Luxembourg-based Qioptiq S.A.R.L. agreed in mid-December to a $25 million fine in connection with its unlicensed exports of military-grade night vision items and technology without required licenses from the Directorate of Defense Trade Controls. Most of the unlicensed exports were undertaken by a company acquired by Qioptiq and occurred prior to the acquisition. Of the $25 million, $10 million was suspended — $5 million in consideration of expenses already incurred by Qioptiq in its investigation of the illegal exports and $5 million to be used to defray the costs of the compliance initiatives mandated by the consent agreement.
A review of the charging letter that DDTC proposed as a basis for the consent agreement reveals two things of particular interest. First, successor liability at DDTC is alive, well, and thriving. Second, emails sent by Qioptiq’s predecessor in interest provide an object lesson about what companies shouldn’t say about export compliance. Clearly DDTC’s desire to impose a significant penalty seems motivated by these emails.
The DDTC has long said that it considers an acquiring company to be strictly liable for export violations committed by the acquired company. Many people, myself included, have questioned the wisdom of such a policy inasmuch as it could deter companies with a demonstrated record in export compliance from acquiring, and cleaning up, bad export citizens.

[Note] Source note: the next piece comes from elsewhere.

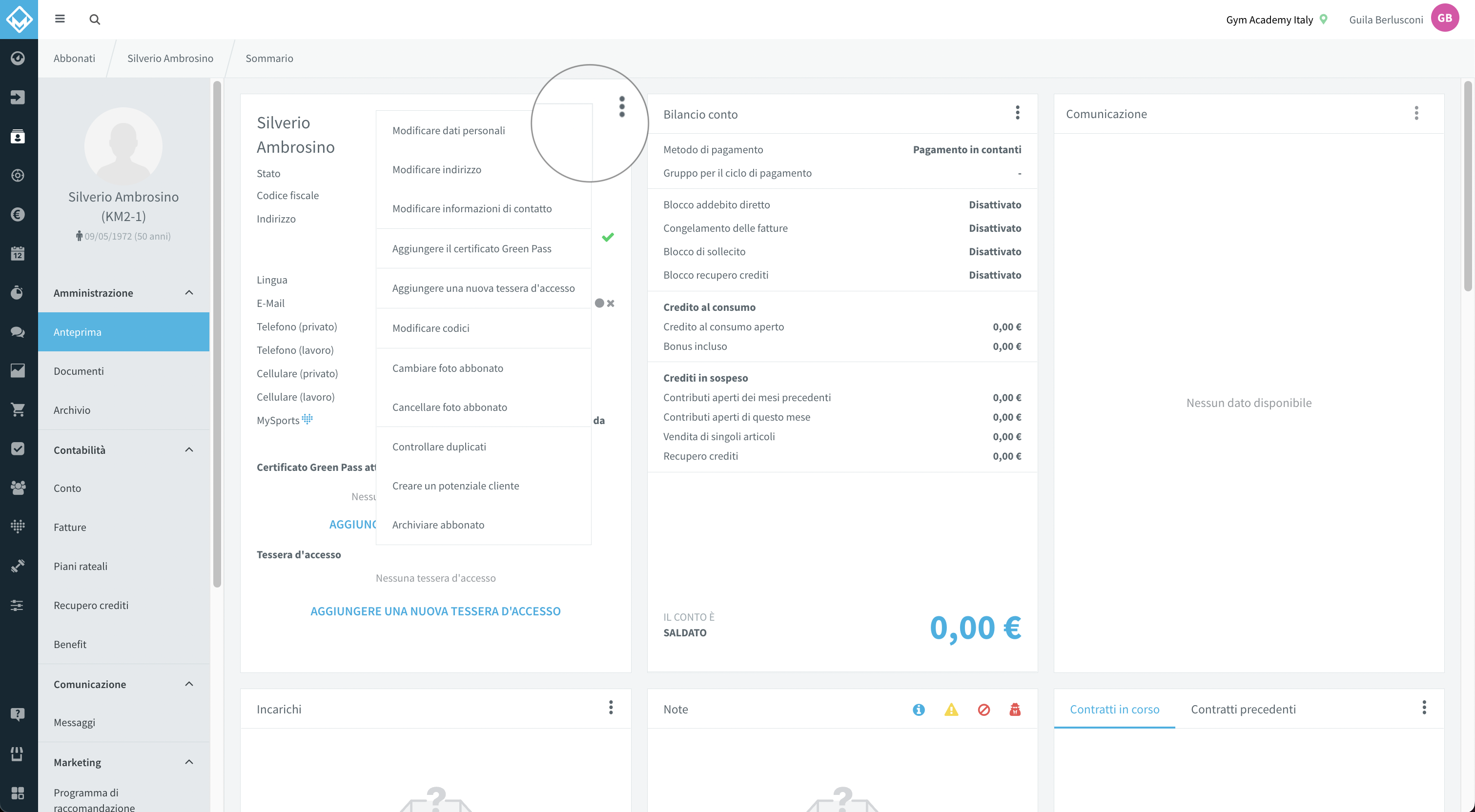Open the hamburger menu icon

The DDTC’s charging letter, however, casts most of these issues aside, asserting that these might be mitigating factors, but not enough to “mitigate away” the violations:
Given the significant national security interests involved as well as the systemic and longstanding nature of the violations, the Department has decided to charge the Respondent with one hundred sixty-three (163) violations at this time. Had the Department not taken into consideration as significant mitigating factors the Respondent’s Voluntary Disclosures, the fact that the violations were committed prior to the Qioptiq Group acquisition of the violating business units and the remedial measures implemented, the Department could have charged the Respondent with additional violations, and could have pursued more severe penalties.

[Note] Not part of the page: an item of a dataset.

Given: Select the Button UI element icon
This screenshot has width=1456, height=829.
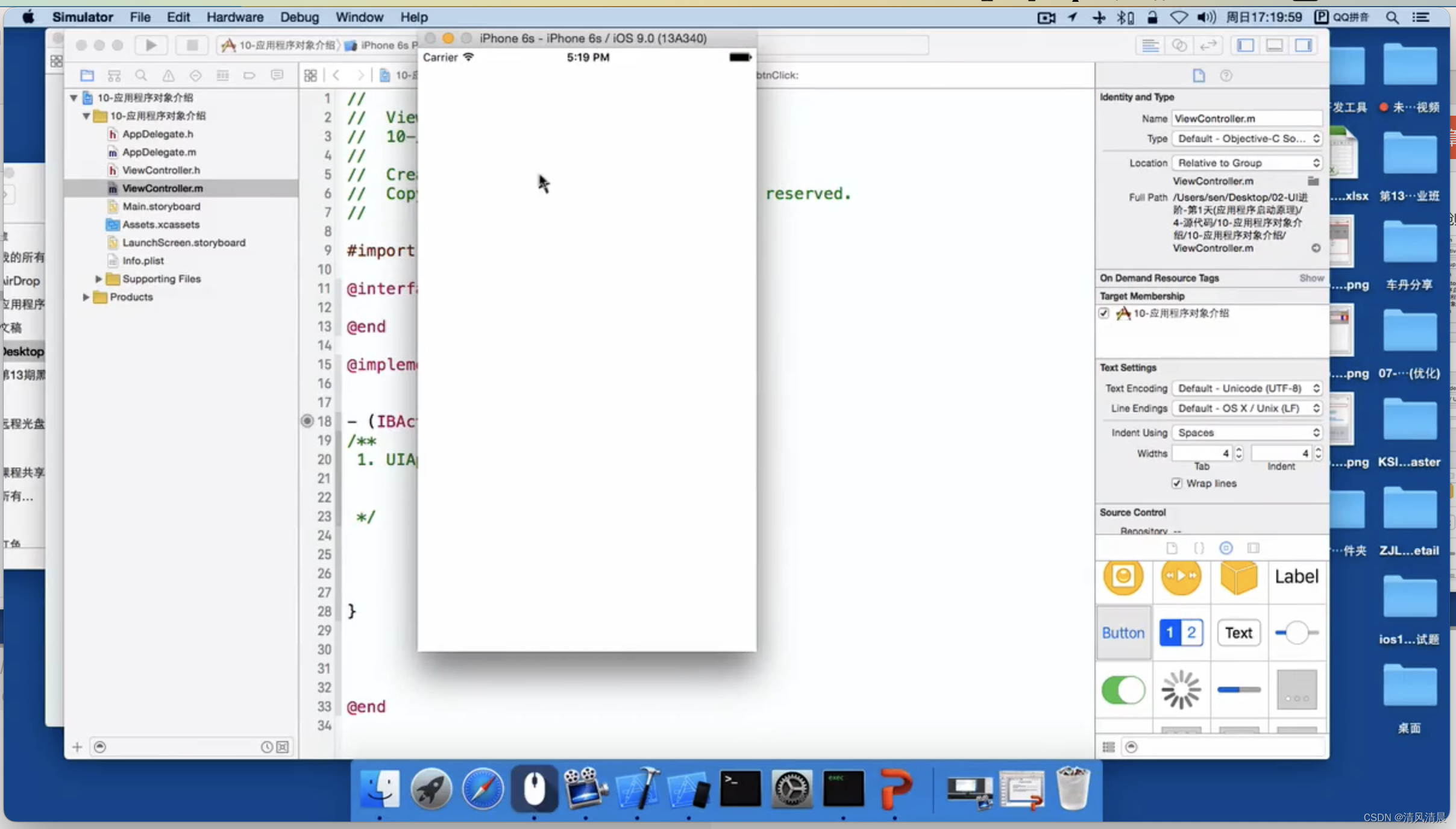Looking at the screenshot, I should coord(1123,632).
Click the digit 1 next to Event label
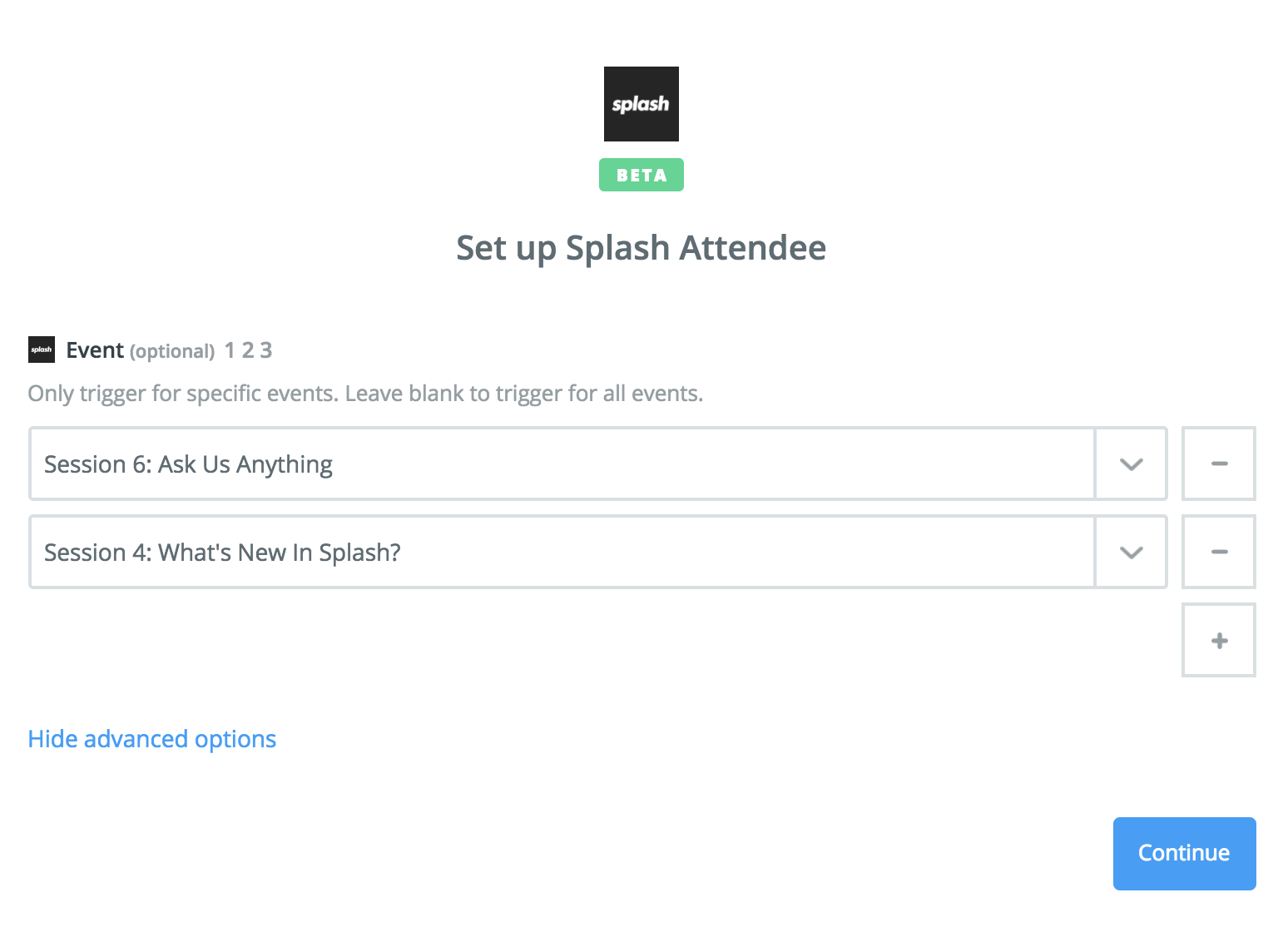The height and width of the screenshot is (952, 1283). click(x=230, y=350)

DDTC’s hard line approach here seems to have been motivated by its discovery of emails sent by the acquired company that one might charitably call extreme indifference to export compliance. DDTC singled out the following instances of the acquired company’s cavalier attitudes towards compliance
- An internal training program of the acquired company “advised its employees that one factor to consider when deciding whether to make (and implicitly for deciding not to make) a disclosure to the Department is the risk of discovery of the violation by a U.S. company or U.S. authorities
- An email from a corporate export compliance officer of the acquired company questioned the need for seeking export advice noting “By experience when you call for a US advisor on export control, he will play by the book and drive you to implement a strict (and so a costly) procedure. If you hire a US advisor you will not finish with the only voluntary disclosure we are having in mind today, but he will push you to clean up all the past!”
- An engineer concerned about illegal exports contacted the U.S. office of the acquired company and was directed to talk to outside counsel, which he did. The U.S. office decided not to file a voluntary disclosure and advised the engineer that “no further action was necessary.” According to the company’s outside counsel further requests for ITAR guidance by this engineer went unanswered because the acquired company would not authorize the outside counsel to advise the engineer on other ITAR issues.
Of course, these are merely allegations by DDTC. But, if true, they would certainly raise serious questions about a company’s commitment to export compliance.